GIVEN RECORDS:
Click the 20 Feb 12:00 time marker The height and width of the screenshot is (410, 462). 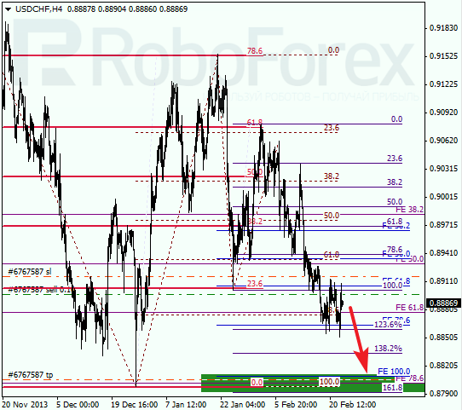(x=352, y=404)
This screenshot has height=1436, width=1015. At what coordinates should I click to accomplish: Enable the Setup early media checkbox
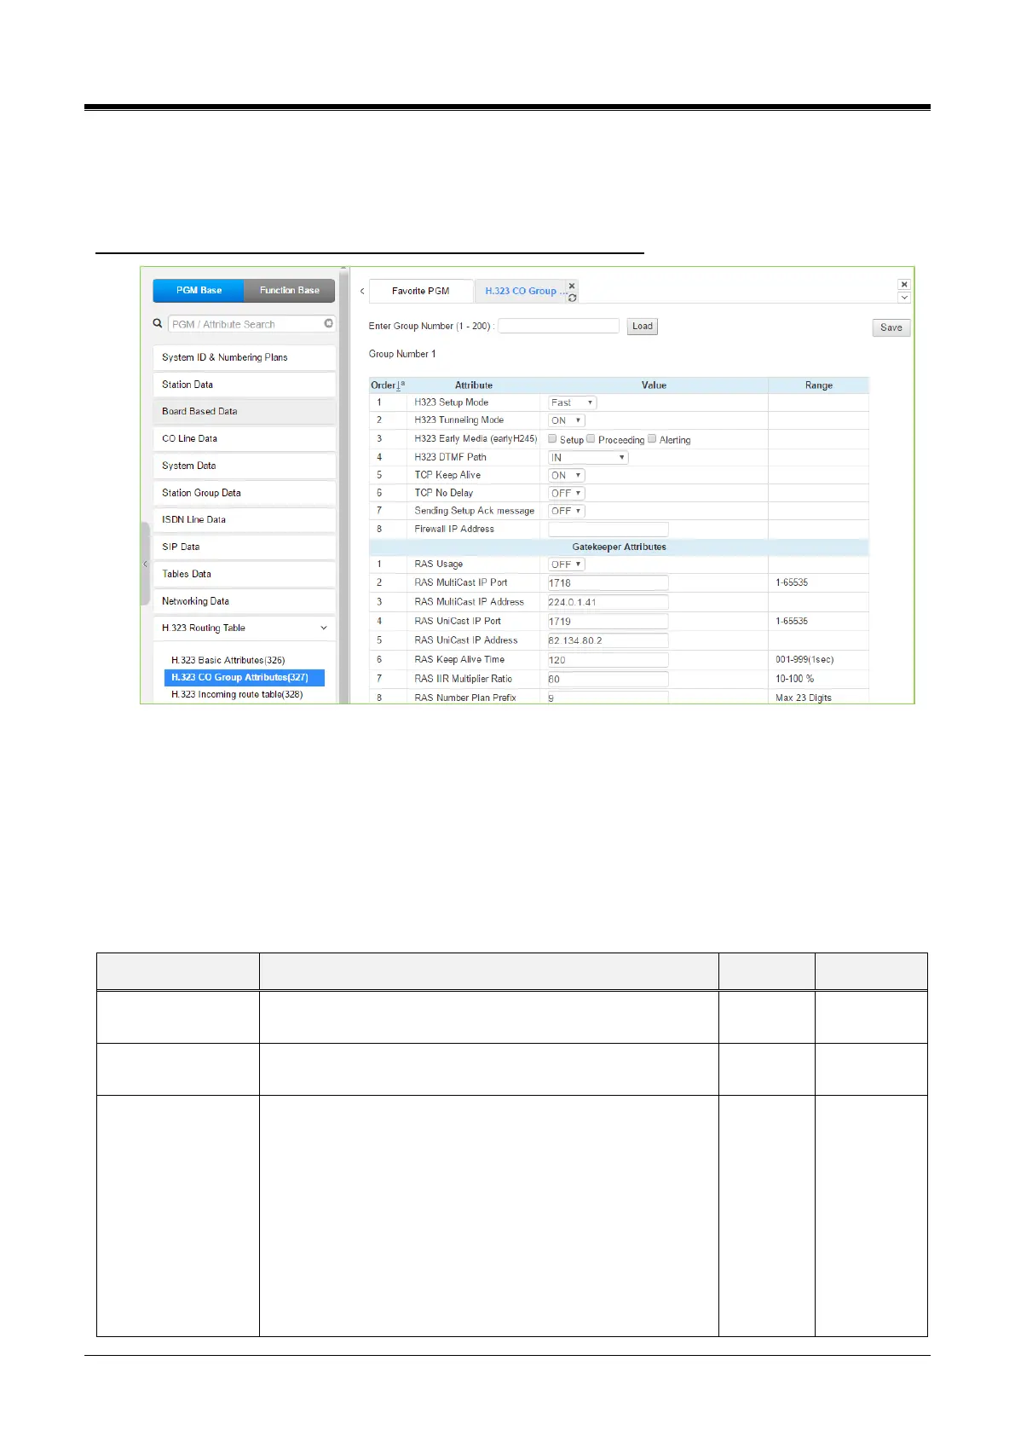pyautogui.click(x=552, y=439)
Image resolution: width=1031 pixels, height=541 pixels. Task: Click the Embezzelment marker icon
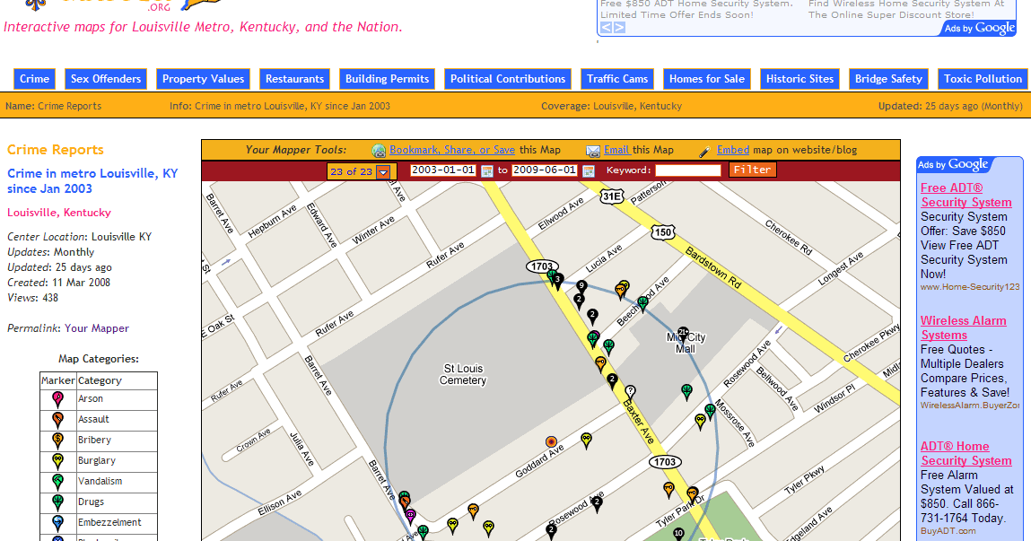tap(57, 521)
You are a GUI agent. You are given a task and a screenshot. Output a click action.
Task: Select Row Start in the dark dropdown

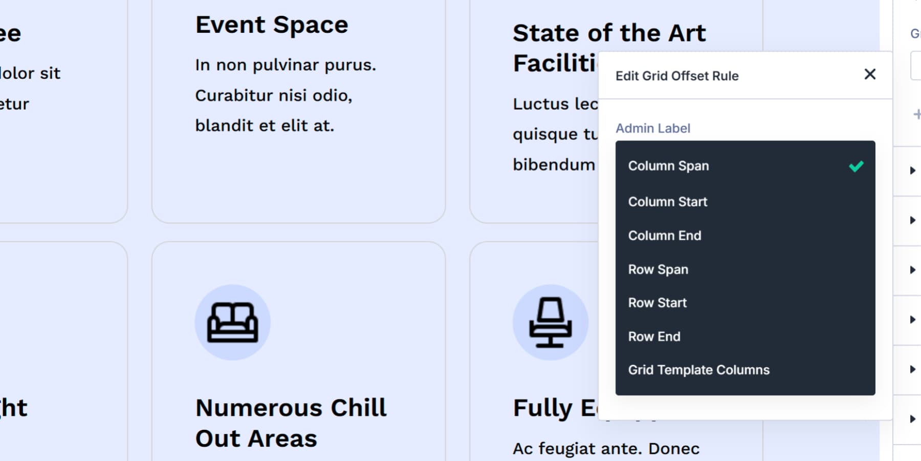[x=657, y=303]
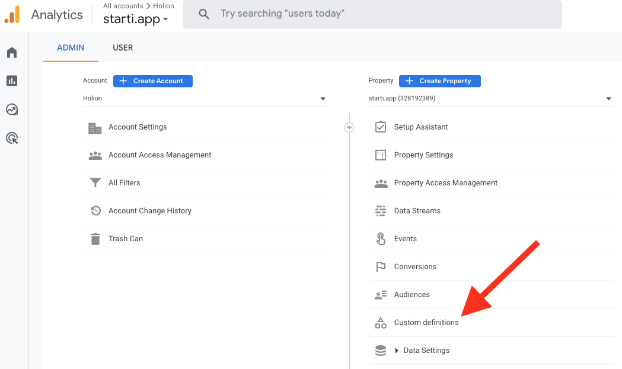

PROBLEM TO WORK ON:
Retype, without any picture, exactly the lines from the one with "This screenshot has" through the end of the entries, inclusive.

RESPONSE TO THIS EXERCISE:
This screenshot has height=1436, width=1015. At what coordinates should I click to accomplish: Enable the Setup early media checkbox
pyautogui.click(x=552, y=439)
Image resolution: width=1031 pixels, height=541 pixels. Task: Click the Embezzelment marker icon
tap(57, 521)
You are a GUI agent. You are given a task and a screenshot. Output a click action.
Task: Select Row Start in the dark dropdown

[x=657, y=303]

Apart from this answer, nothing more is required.